Ai. No Surrender. New York: W.W. Norton & Company, 2010.

 

 

“making a scene”: Tony Hoagland’s Unincorporated Persons in the Late Honda Dynasty

by Kathleen Nalley

How ironic that the copyright page of Tony Hoagland’s fifth book, Unincorporated Persons in the Late Honda Dynasty, contains Wells Fargo and Target logos, iconic brands that represent consumerism in America. What follows is an immersion in this very culture, an exploration of the individual against the collective machine, an indictment of our society’s values, a finger (perhaps a middle finger) pointing directly at both consumers and executives of emerging superstores.

Hoagland finds relevance in everything from health insurance to Chicken Kiev. No subject is off limits — Hoagland practices equal opportunity, on one hand lamenting a bygone era and in another provoking modern capitalism, always charging the reader to be unincorporated. Hoagland’s America, with its “horrible juggernaut of progress” and its “mainstream dream machine”, is nothing more and nothing less than a “late-twentieth-century glitterti party”, a veritable melting pot of “everything/all chopped up and stirred together/in the big steel pan” — a collective so dependent on consumerism that there’s “nothing we can’t turn into a soft-drink flavor or a t-shirt”.

Throughout the book, Hoagland implores readers to shift our collective focus away from the currency of the day, to scoff at the Kool-Aid offered, and to question and rejoice in our individuality as well as in our inter connectedness. With a premise this large, Hoagland asks “Oh life! Can you blame me/for making a scene?”.

In the poem “Big Grab”, which questions the meaning behind language, Hoagland explores the individual’s complacency in the collective system, where consumers are force-fed truth via the advertising and marketing juggernaut.

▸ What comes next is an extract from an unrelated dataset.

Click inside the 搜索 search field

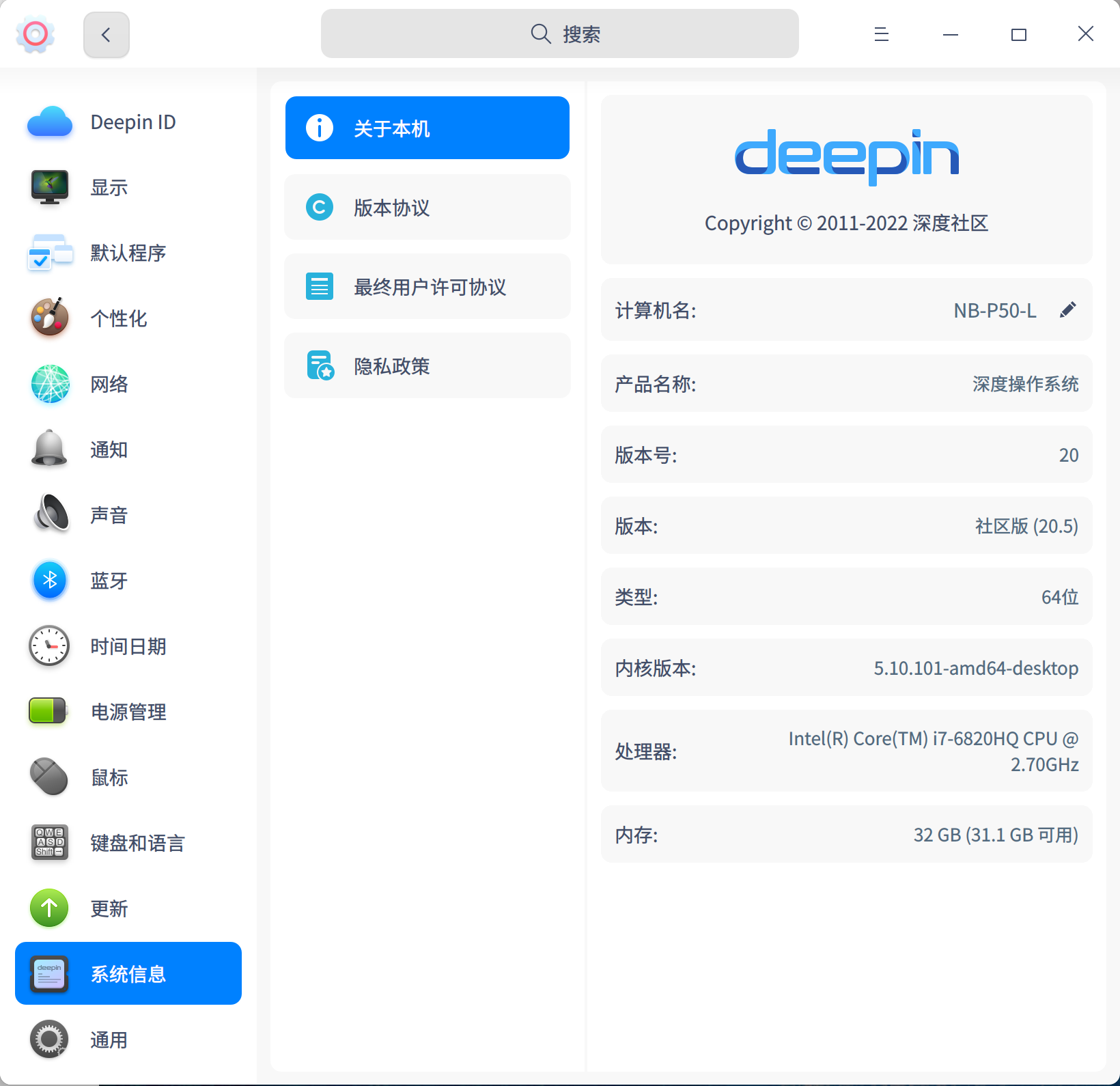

In describing deceptive corn-chip packaging, Hoagland brings history and contemporary living into play:

Confucius said this would happen—
that language would be hijacked and twisted
by a couple of tricksters from the Business Department
and from then on words would get crookeder and crookeder
until no one would know how to build a staircase,
or to size up a horse by its teeth
or when it’s best to shut up.

By the end of the poem, Hoagland convinces the reader of the dumbing down of culture when he writes “No wonder I want something more or less large/and salty for lunch./No wonder I stare into space while eating it”.

Never is Hoagland’s attitude and insight more direct than in the poem “Hard Rain”, in which he uses a Dear Abby letter to personify the economic and political practices of an entire county:

Dear Abby,
My father is a businessman who travels.
Each time he returns from one of his trips,
his shoes and trousers
are covered in blood—
but he never forgets to bring me a nice present.
Should I say something?
Signed, America (15)

Although enduring and tender at times, Tony Hoagland’s Unincorporated Persons in the Late Honda Dynasty derives its strength from the poet’s humor, daring honesty and ability to dissect the economic engine that defines modern American culture. Hoagland’s spot-on observations, language and wit make the harsh realities of fast-paced living in a constantly changing, technologically dependent world a little less damaging to the human spirit. There’s truth when he writes, “mine/is the simple, unrated power/to keep both of us amused”.

Hoagland, Tony. Unincorporated Persons in the Late Honda Dynasty. Minneapolis: Graywolf Press, 2010.